List of Galápagos volcanoesv; t; e;
| Name | Last eruption |
|---|---|
| La Cumbre | 2024 |
| Wolf | 2022 |
| Sierra Negra | 2018 |
| Cerro Azul | 2008 |
| Alcedo | 1993 |
| Marchena Island | 1991 |
| Pinta Island | 1928 |
| Santiago Island | 1906 |
| Darwin | 1813 |
| Ecuador | 1150 |
| Santa Cruz Island | Unknown |
| Floreana Island | Unknown |
| Genovesa Island | Unknown |
| San Cristóbal Island | Unknown |
| Roca Redonda | Unknown |
| Darwin Island | Extinct |
| Wolf Island | Extinct |
| Cerro Pajas | Extinct |
| Española | Extinct |
| Pinzon | Extinct |
| Rabida | Extinct |
| Santa Fe | Extinct |

==Lava chemistry==
Analysis of the radioactive isotopes of the lavas on the islands of the Galapagos archipelago and on the Carnegie Ridge shows that there are four major reservoirs of magma that mix in varying combinations to form the volcanic province.

The four types are:
- PLUME – this is magma associated with the plume itself and is similar to magmas from other ocean islands within the Pacific. It has the characteristics of intermediate Strontium (Sr), Neodymium (Nd) and Lead (Pb) ratios. The PLUME lavas are found predominantly in the west of the islands, around Ferdinandina and Isabela Islands, which is near to the current position of the hotspot. The PLUME lavas erupted on Fernandina and Isabela are relatively cool. Analysis shows that they are as much as 100 degrees Celsius cooler than those in Hawaii. The cause of this is not fully understood but may be due to cooling in the lithosphere or being relatively cool at formation in the mantle. They are then found in lower quantities in a horseshoe pattern north and south of the central islands mixing with the other reservoirs as it progresses east. PLUME lavas are also found in the lavas from the Galapagos spreading centre due to convection and mixing of all of these lavas. In the upper mantle convection currents bring in mantle material at shallow angles from the south of the Galapagos spreading centre. These convection current will draw in some PLUME type magma to the spreading centre where it is then erupted.
- DGM – (Depleted Galapagos Mantle), this has similar characteristics to ocean ridge basalts throughout the Pacific and the Galapagos Spreading Centre. Partial melting of the upper mantle as a result of the spreading centre will leave mantle material depleted in some compounds. It has low Sr and Pb isotope ratios and high Nd ratios.
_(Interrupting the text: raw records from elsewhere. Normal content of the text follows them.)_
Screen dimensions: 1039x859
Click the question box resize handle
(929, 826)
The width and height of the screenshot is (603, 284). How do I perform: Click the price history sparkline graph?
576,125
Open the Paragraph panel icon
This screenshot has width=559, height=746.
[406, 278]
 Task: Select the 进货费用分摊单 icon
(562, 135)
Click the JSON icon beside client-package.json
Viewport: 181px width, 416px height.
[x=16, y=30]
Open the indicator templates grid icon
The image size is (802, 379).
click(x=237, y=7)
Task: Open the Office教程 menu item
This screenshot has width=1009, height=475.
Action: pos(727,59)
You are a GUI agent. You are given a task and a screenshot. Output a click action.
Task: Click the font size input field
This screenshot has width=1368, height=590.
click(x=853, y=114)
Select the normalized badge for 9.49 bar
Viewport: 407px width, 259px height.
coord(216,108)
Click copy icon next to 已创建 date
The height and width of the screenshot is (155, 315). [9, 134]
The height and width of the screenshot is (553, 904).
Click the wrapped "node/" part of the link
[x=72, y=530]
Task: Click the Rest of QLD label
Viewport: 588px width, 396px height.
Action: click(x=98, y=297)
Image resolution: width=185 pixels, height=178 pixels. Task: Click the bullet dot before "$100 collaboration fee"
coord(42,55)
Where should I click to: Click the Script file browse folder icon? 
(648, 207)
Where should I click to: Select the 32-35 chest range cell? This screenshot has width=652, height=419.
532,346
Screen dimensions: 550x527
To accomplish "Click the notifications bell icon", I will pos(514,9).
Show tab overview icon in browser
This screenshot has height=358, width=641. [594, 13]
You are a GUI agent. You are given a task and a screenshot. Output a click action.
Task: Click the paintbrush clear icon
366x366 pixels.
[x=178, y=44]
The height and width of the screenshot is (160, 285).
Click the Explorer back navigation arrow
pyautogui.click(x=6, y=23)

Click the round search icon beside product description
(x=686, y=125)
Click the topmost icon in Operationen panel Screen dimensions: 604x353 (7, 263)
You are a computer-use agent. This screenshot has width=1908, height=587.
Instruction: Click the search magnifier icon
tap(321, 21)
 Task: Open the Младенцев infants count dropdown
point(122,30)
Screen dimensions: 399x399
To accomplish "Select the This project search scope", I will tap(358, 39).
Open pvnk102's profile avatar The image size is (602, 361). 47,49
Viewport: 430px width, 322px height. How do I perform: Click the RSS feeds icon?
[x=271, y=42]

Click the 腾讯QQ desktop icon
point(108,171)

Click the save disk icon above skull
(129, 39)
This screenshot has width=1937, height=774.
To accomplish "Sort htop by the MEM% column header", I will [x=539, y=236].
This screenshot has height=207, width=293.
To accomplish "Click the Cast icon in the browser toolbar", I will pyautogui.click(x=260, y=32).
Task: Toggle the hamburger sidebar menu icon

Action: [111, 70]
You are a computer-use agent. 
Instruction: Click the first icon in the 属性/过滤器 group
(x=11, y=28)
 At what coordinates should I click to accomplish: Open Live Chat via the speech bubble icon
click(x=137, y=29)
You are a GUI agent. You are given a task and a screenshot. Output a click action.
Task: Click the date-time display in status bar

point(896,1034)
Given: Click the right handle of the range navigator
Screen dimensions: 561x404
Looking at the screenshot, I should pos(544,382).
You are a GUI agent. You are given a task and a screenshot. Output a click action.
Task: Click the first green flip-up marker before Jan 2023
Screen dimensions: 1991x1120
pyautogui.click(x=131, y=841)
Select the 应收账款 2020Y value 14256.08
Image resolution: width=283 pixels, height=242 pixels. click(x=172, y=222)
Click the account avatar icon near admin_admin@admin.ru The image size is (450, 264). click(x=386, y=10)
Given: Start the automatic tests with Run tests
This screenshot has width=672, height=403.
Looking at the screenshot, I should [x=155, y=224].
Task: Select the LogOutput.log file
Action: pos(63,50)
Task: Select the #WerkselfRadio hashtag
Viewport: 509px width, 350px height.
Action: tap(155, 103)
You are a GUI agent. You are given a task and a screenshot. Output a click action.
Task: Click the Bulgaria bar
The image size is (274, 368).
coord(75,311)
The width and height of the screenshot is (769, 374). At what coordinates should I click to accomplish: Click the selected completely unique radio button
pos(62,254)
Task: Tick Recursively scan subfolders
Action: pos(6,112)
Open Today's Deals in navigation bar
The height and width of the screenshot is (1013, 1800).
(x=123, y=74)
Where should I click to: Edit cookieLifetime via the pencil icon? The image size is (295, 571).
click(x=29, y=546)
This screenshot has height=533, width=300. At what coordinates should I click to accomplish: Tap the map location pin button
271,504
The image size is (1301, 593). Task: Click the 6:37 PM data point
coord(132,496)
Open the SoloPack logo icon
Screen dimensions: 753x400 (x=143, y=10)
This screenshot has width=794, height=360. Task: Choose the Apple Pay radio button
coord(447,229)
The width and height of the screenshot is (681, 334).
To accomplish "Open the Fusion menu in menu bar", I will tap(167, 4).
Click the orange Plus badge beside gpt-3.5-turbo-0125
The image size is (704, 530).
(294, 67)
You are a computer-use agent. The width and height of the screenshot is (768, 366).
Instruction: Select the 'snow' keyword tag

DGM is found in the central islands of the Galapagos such as Santiago, Santa Cruz, San Cristobal and Santa Fe. It fills in the centre of the horseshoe formed by the PLUME lavas to the west, north and south.
- FLO – (Floreana), characteristic of that island's lavas. It is thought that this reservoir came from subducted ocean crust that has been entrained by the mantle plume. It has enriched Sr and Pb ratios and is enriched with trace elements. FLO is associated principally with the island of Floreana and shows up on the mixing of lavas within the Galapagos along the southern side archipelago and is diluted to the east and north of there.
- WD – (Wolf Darwin) is unique in the Pacific and resembles material from an Indian Ocean Ridge system. It is found on the Wolf and Darwin Islands and the seamounts that connect them along the Wolf Darwin Lineament. It has a unique Pb ratio. WD is located along the northern side of the archipelago and dilutes to the east and south.